Temporary Love

第二章

10
「どうした、なんか寒そうだな。酔いが覚めてきたんだろう。アルコールが抜けるときはそんな感じだ」
「今日は本当にすみませんでした」
「いいよ。何度も謝るな。間違いを犯して学ぶこともある」
「氷室さんも失敗したことなんてあるんですか?」
「えっ?」
「だって、いつも冷静で、物事をしっかり見てるし、そして自分を見失わないで落ち着いている。なんだか完璧に思えて」
 氷室は自分の話を振られて居心地悪く、呆れ顔になっていた。
「そこまで勘違いされると、苦笑いになる。俺はもうすでに自分を見失ってるよ。物事をしっかり見てる? ただ冷めて馬鹿にしてるだけさ。そして人生も失敗だらけさ」
「氷室さんって自己評価低いんですね。そんなこと全然ないのに。どこか逃げるための口実作ってダメだって思い込もうとしてるみたい」
 それは氷室の逆鱗に触れる言葉だった。
 本当のことをずけずけと言われる程、耳が痛い事はなかった。
 自分がいつもしていることながら、それ以上気安く言われるのが我慢ならなくなり、ついムキになって突っかかってしまった。
「もういい、黙れ。それとも俺がその口を塞いでやろうか」
 自棄になった氷室は、虚勢を張らないと気が済まなくなり、突然腰を上げ、突進するようになゆみの肩を掴んでベッドに押し倒した。
 あまりにも突然の事に驚きすぎて、なゆみは何が起こっているのかわからないくらいだった。
 氷室の顔がまじかに迫り、なゆみに暗い影を落とした時、事の真相に気が付き恐ろしくなってしまった。
 しかし、それ以上何も起こらず、氷室は押し倒したなゆみをじっと見ているだけだった。
 その瞳の奥は虚ろで穴があいているようにも見え、氷室が抱え込む複雑な気持ちが見え隠れしている。
 本気で襲おうとしているのではないと悟ると、恐怖心が消え、心配する眼差しを向けた。
「ひ…… むろ…… さん?」
 全く抵抗しない力の抜けたなゆみの体に気が付くと、強く抑えていた手の力が弱まり、氷室は体を起こして背中を向けた。
「いいか、男と二人っきりで密室に篭るということはこういうことだ。調子に乗って気を許すな。肝に命じとけ。帰るぞ」
「はい、すみません」
 身を持ってそれは学んだことだが、氷室の無理をした行動がどうも引っかかってならなかった。
 氷室が抱えている問題に触れてしまった事で、なゆみは氷室の見方が少し変わった。
 むやみに苦手だと言い切ってしまえないものを感じ、そこに心の傷を見てしまった。
 ゆっくりと身を起こしながら、氷室の背中を見つめていると、後ろからそっと抱きしめたくなった。
 そんな時に、自分のリュックサックを投げられ、代わりにそれをぐっと抱きしめざるを得なかった。
「お前、馬鹿でかいの持ってるけど、その中にいつも何入れてるんだ」
 氷室は何事もなかったように、また元に戻っていた。
「英語の本と辞書とノートですけど」
「それとたくさんの夢もだろ。お前はいつも一生懸命だもんな。俺と違って。お前が羨ましいよ」
 捨て台詞を吐くように、氷室はさっさと部屋を後にする。
「氷室さん?」
 なゆみはリュックを肩にかけ、急いで後を追った。
 その時、鞄に付いたアクセサリーのキティちゃんもなゆみの心と同様に激しく揺れていた。
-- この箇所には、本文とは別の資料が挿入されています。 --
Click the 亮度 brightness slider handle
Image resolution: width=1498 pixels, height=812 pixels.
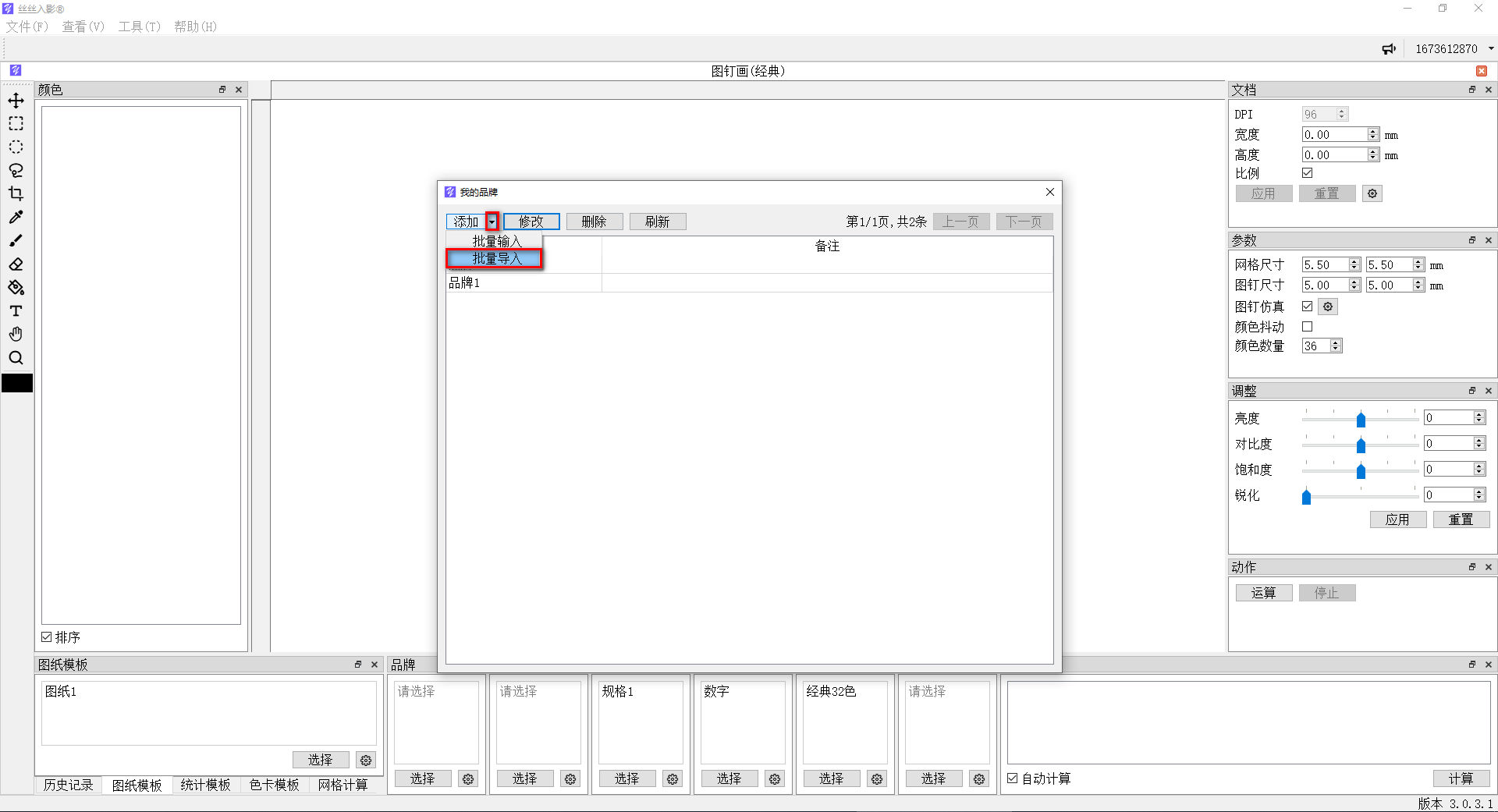[x=1361, y=420]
 会計場で、支払いをしようと氷室が財布を取り出したのを見ると、なゆみは突然タックルを掛けて、突き飛ばした。
 氷室は「わぁ」と突然のことに驚いてバランスを崩しぐらつく。
「おい、何すんだ。お前は闘牛か」
「ここは私が払います。ご迷惑かけたのは私ですから」
 慌ててリュックから財布を出そうとする。
「馬鹿、そんな大きな声でここで支払いのことで議論するな」
 氷室はなゆみを無視して、支払いを続けた。
 釣りを受け取るとさっさと、出口に向かった
「あっ氷室さん。待って下さい。氷室さんったら」
 氷室は逃げるようにホテルから出て行った。
 外に出るなり、追いかけて来たなゆみに「バカ!」と怒鳴った。
「えっ、なんでそんなに怒るんですか」
「俺の名前をあんなところで何度も呼ぶな。名前がばれてしまっただろうが」
「えっ、でも会計場はついたてがあったし、顔はみられませんでしたよ」
「あのな、お前、あそこがどういうところかわかって話しているのか? お前、もしかして鈍感?」
「あっ、それよく言われます」
「ああ、やっぱり。だったらもういい」
 氷室はスタスタと歩き出した。
「氷室さん、待って下さい。とにかく支払いは私が……」
「だからもういいって言ってるだろうが。俺の奢りだ」
 氷室はやけくそになっていた。
「あ、そんな、そしたら今度は私が払います」
「お前、またあそこへ俺と戻るつもりか?」
「えっ? ち、違います。そういう意味じゃなくて。その、もし今度何か奢れることがあったらっていう意味です!」
 二人の会話はちぐはぐしていたが、二人とも呆れて最後は顔を見合わせると笑うしかなかった。
 それは一歩二人の距離が縮まったように思えた。
 そしてホテル街を曲がって大通りにでた時、偶然ジンジャと鉢合わせてしまった。